Options du prestataire concernant le trop-payé

[42] Le prestataire croyait qu’il avait droit à juste titre de recevoir des prestations parce qu’il était, selon lui, disponible pour travailler à temps plein. Il ne savait pas que le fait d’être disponible plus de 40 heures seulement le soir et la fin de semaine ne satisfaisait pas aux exigences de disponibilité de la Loi sur l’assurance-emploi.

[43] De plus, il a communiqué avec Service Canada. Le personnel l’a encouragé à demander des prestations. Il l’a fait et a reçu des prestations. Ce n’est qu’environ un an plus tard que la Commission a réexaminé sa demande et décidé qu’il n’avait pas droit aux prestations, ce qui a entraîné un trop-payé.

[44] Selon le prestataire, la Commission aurait dû examiner sa demande avant de lui verser des prestations. Il affirme qu’il est incapable de rembourser ces prestations et que des difficultés en découleront.

::::

▶ _TÂCHE DEMANDÉE_
D'après le texte étudié, combien de temps après avoir reçu des prestations la Commission a-t-elle réexaminé la demande du prestataire ?

Données extraites
::::

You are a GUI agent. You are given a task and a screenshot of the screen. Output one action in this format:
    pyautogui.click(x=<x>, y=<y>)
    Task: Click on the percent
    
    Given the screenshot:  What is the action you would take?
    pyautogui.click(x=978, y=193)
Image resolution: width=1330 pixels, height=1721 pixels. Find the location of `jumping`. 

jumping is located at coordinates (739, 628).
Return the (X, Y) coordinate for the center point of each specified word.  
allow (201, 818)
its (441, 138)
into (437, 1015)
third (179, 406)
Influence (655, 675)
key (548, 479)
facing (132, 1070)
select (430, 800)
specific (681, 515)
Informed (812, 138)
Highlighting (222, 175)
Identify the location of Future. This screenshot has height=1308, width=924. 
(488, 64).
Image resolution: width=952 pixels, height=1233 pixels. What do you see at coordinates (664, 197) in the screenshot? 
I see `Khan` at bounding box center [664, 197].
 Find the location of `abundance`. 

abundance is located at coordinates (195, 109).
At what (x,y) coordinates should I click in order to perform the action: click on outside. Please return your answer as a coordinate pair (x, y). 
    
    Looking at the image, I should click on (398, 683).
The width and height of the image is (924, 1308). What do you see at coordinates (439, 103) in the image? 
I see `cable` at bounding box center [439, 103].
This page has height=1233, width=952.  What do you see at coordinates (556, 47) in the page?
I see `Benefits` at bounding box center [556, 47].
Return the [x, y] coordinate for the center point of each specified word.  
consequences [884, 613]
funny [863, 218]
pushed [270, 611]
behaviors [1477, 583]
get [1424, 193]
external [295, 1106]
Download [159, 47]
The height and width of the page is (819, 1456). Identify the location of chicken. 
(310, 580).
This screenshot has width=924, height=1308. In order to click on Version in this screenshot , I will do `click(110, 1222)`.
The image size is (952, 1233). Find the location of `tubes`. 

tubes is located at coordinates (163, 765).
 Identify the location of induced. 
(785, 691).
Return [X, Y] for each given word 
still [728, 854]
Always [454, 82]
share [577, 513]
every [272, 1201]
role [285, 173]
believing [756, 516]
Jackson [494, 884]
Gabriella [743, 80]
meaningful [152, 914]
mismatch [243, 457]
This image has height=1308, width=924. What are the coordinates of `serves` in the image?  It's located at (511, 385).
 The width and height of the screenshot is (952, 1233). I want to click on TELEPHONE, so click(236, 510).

::::

▶ _RÉPONSE À LA TÂCHE_
Environ un an plus tard.